◆ **TRABALHO A FAZER**
A: Por favor, indique se cada afirmação concorda com o texto sobre o filme Simplesmente Lennon, respondendo sim ou não e citando as palavras do texto que decidem: (i) o filme foi feito na Inglaterra em 2010; (ii) Lennon é retratado de forma lisonjeira; (iii) o pai abandonou Lennon durante a infância.
B: Segundo o texto sobre o filme Simplesmente Lennon, como se chama o primogênito de Lennon?

Simplesmente Lennon
Nota de Rodapé
Simplesmente Lennon (Inglaterra, 2010) pode ser encarado como a
sequência de O Garoto de Liverpool
(Reino Unido, 2010) na medida em que se concentra no período em que, quando já
um artista consagrado, John Lennon é procurado pelo pai que o abandonara
durante a infância. Neste passo, os nada honrosos motivos existentes em torno
da reaparição do genitor, interessado no conforto e luxo que a fortuna de seu
filho poderia lhe propiciar¹ colaboram para tornar ainda mais instável e
errático o comportamento de Lennon que, desta feita, é corretamente retratado
de forma pouco lisonjeira, como alguém egoísta, desagradável, descompromissado
com a criação do primogênito Julian² e, sobretudo, sufocado pela fama e pela
grandiosidade atingida pelos Beatles,
grupo do qual se julgava o exclusivo criador e que, por isso, só poderia,
segundo sua arrogante ótica, ser por ele desmantelado³.

◆ **DADOS FORNECIDOS**
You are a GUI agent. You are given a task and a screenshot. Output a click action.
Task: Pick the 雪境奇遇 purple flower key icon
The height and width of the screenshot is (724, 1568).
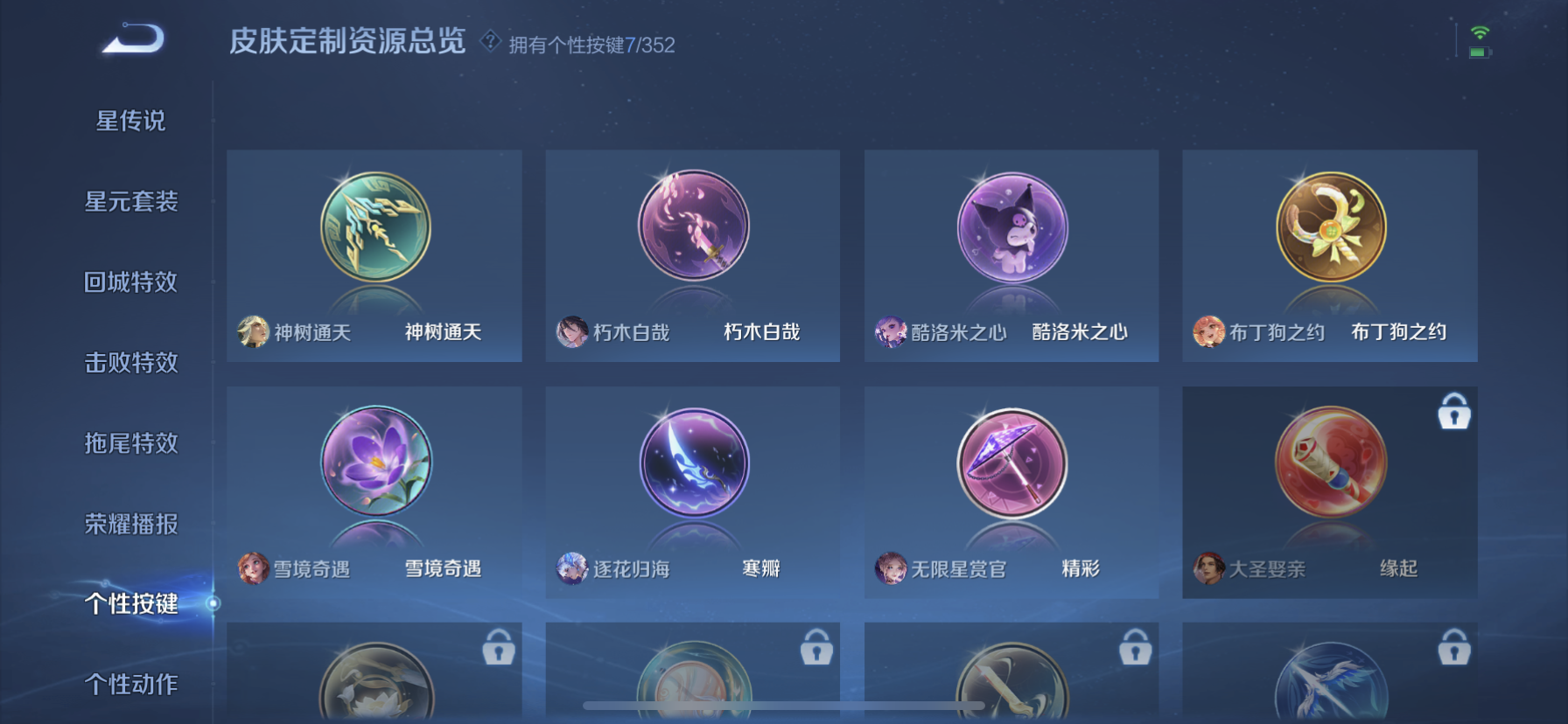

◆ **PROBLEMAS RESOLVIDOS**
A:
(i) Sim: “Simplesmente Lennon (Inglaterra, 2010)”.
(ii) Não: “é corretamente retratado de forma pouco lisonjeira”.
(iii) Sim: “procurado pelo pai que o abandonara durante a infância”.

B: Julian.